The monkey is Hanuman, the king of the forest dwellers (monkeys) and an important figure in the Hindu epic the Ramayana.
The legend is about the kidnapping of Sita, by the evil king of Lanka (sri Lanka) and subsequent war to rescue her. Its the original story of good defeating evil. Every Hindu knows this saga, and its a great piece of literature. This story is told in bass relief at Angkor wat. Buddhism is an offshoot of Hinduism and many deities are still revered and displayed.

Above: Spindled windows

Above: Carving of a kala and Siva
A kala is a mythical creature representative of time and of the god Siva. Through the openings, you can see the inner courtyard.

Above: Burning of Khandava Forest
Khandava Forest was an ancient forest to the west of Yamuna river. Arjuna and Vasudeva Krishna cleared this forest by setting up a fire.

Above Floor plan of Banteay Srei

62. Banteay Srei - 1

Banteay Srei - Lady Temple

After leaving Ta Prohm, I think my driver thought we were going back to town, but I wanted to see Banteay Srei - this was one temple I really, really wanted to see. We set off and after a number of turns the road became quite bumpy. Mistakenly I thought it was only 12 or 13 kms from town, little did I realise it was actually around 36 kms! After some time, I badly needed to find a loo, but the tuk tuk kept going bumpety bumpety bump - let me tell you, riding along a very bumpy road full of potholes with a full bladder is not the most enjoyable of things to do.

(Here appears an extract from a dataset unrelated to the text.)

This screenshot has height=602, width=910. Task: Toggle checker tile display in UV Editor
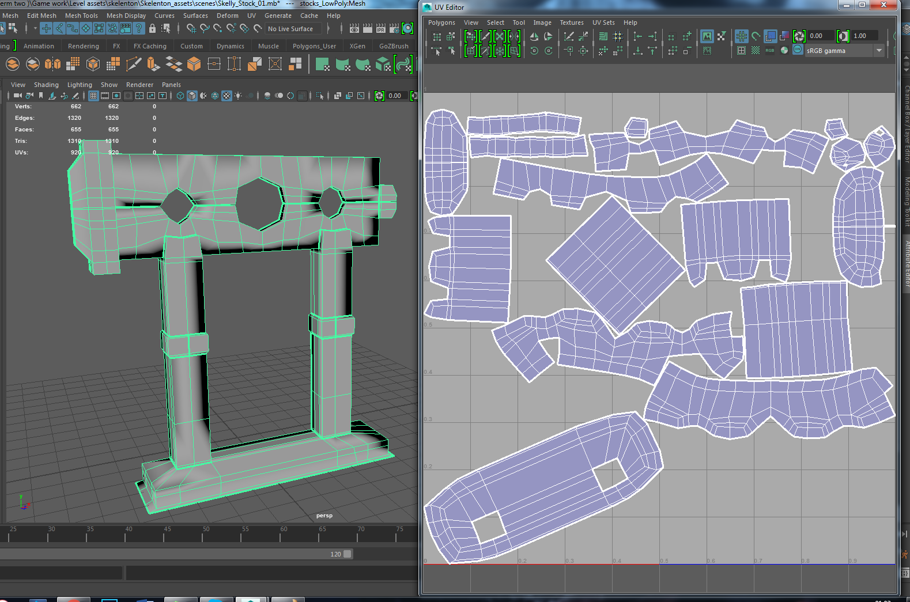(756, 51)

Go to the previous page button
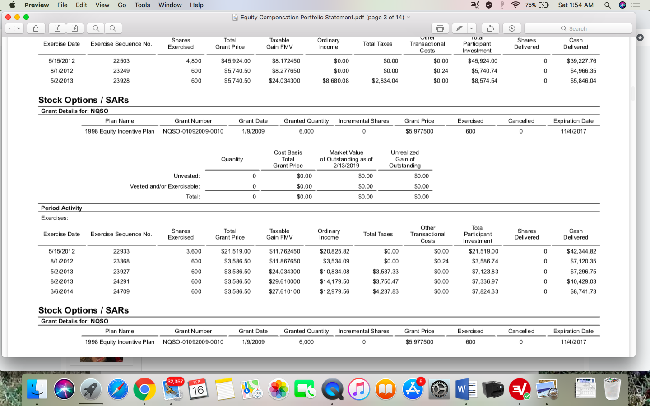[57, 28]
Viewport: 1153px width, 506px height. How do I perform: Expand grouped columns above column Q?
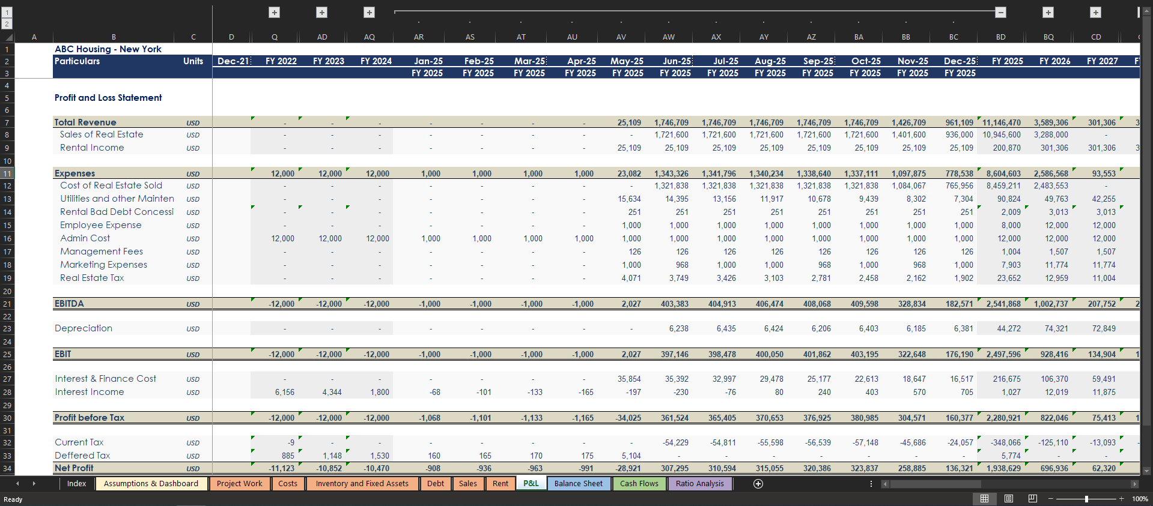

As I said, I thought the distance was much shorter than it was. Had I known, I'd have told the driver to stop long beforehand. I did actually say towards the end, could we stop for the lades toilet but he said no, no, there's toilet at the temple.

I can laugh about it now, but at the time it was not a laughing matter.☺

Above: Shops at Banteay Srei
Arriving at Banteay Srei, my driver said he'd meet me at the restaurant. I bolted for the ladies - you had to pay to use them but there wasn't anyone on duty. After sitting and drinking the inevitable bottle of water, I set off. There are two long rows of shops and stalls.

Above: Crossing the bridge
The white building with the red roof is the public toilet block - quite a few people sat on the verandah in the shade. Several ladies came up to me selling scarves but having learnt my lesson the day before, I just smiled, shook my head and politely said, "No thank you". You can see the first row of shops to the left.

You cross over the bridge and turn right. Then it's a fair walk down a long red earth dusty path which seemed to shimmer in the heat of the middle of the day.

Above: Pathway and temple
At the end of the first path you turn left as the road winds its way down - a canopy of trees here and there to break the sun. As I neared the temple, there were four or five locals on the left hand side. I spoke with one chap, and he said when I came back to tell him what I felt.

In the above collage, the lower left photo is of the inner courtyard, the photo on the right is the entrance.